Searching for libraries in influxdb2 to apply large data processing techniques


I generated virtual IoT data, and inserted into influxdb2 bucket.
The data I generated contains “timestamp”(collected time), “coordinates” (collected location), and some other detail information of the IoT device. (these features are all generated)

In detail:

  • I specify _field attribute like this → “Detail_info”: “”
  • and among the time attributes (_start, _stop, _time), I specify _time as .
  • Finally, in the case of duplication of timestamp, I put latitude and longitude as tags

In addition, all the points are stored in a single measurement in a single influxdb2 bucket.
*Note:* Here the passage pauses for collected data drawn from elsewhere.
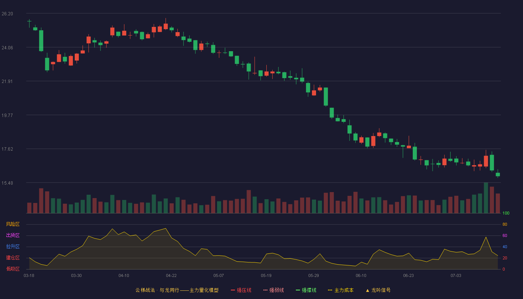The image size is (523, 299).
Task: Toggle the 主力成本 legend entry
Action: click(341, 290)
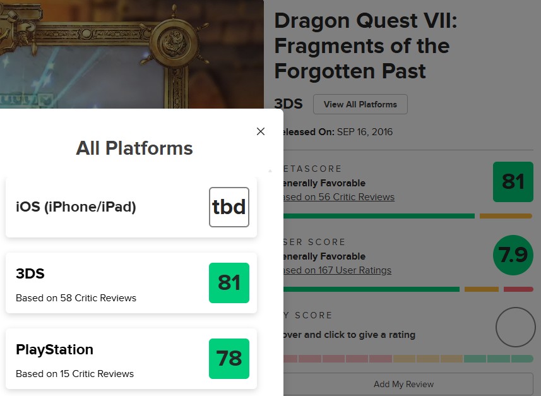Click red portion of User Score bar
The height and width of the screenshot is (396, 541).
518,289
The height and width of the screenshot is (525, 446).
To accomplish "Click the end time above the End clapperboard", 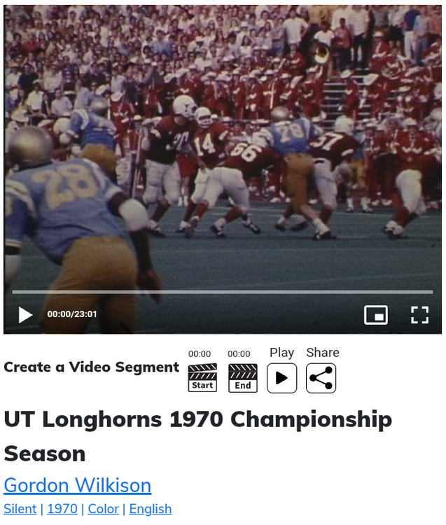I will [239, 354].
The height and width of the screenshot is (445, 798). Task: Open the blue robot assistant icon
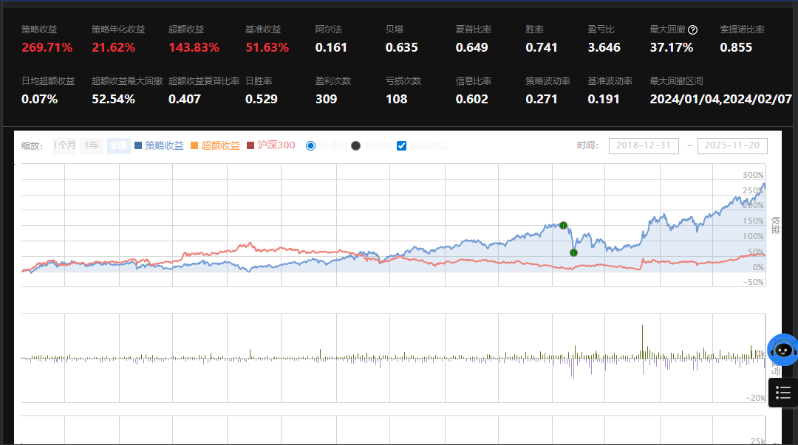782,350
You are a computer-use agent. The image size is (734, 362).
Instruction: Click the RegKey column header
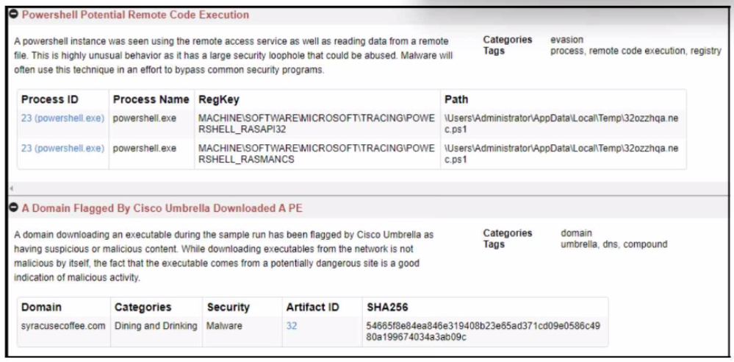click(219, 99)
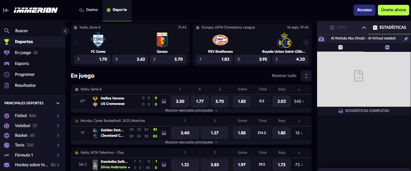This screenshot has height=171, width=411.
Task: Click the Buscar magnifying glass icon
Action: (x=7, y=31)
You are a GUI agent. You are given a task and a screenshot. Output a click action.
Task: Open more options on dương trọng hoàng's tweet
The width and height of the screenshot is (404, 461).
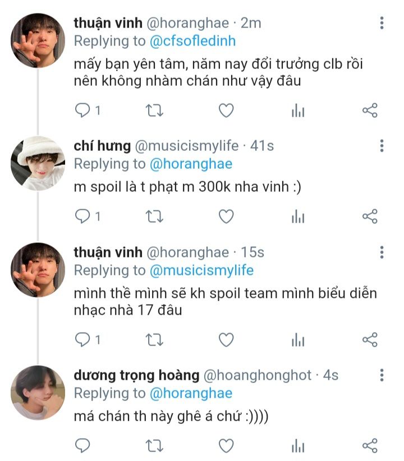pos(382,375)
After the insertion, I read points on the Influxdb2 UI like below,

However, as shown in the image above, I realized that the table columns have become individual groups based on their tags, and this has a bad effect on the performance of reads.
So I used the group() function to improve the read performance a little bit, but I also realized that using the built-in function as written in the influxdb2 documentation worsens the read performance.
This is the reason I thought it would be nice if I could show the same data to the client as the data stored in the actual bucket with the built-in function or specific query applied to the temporal storage (not in ssd or hdd).

So my questions are,

  1. if there is a library or package that implements the above mentioned temporal storage, I would like to know what it is,
  2. and if there is no such feature, I would like to get advice on implementing it using a specific language tool (e.g. pandas in python).

I realize that this is a different use than the original purpose of influxdb. However, I am doing this experiment to see if it can be used as a large data processing time series database (I will be using about 170 million data as experimental data).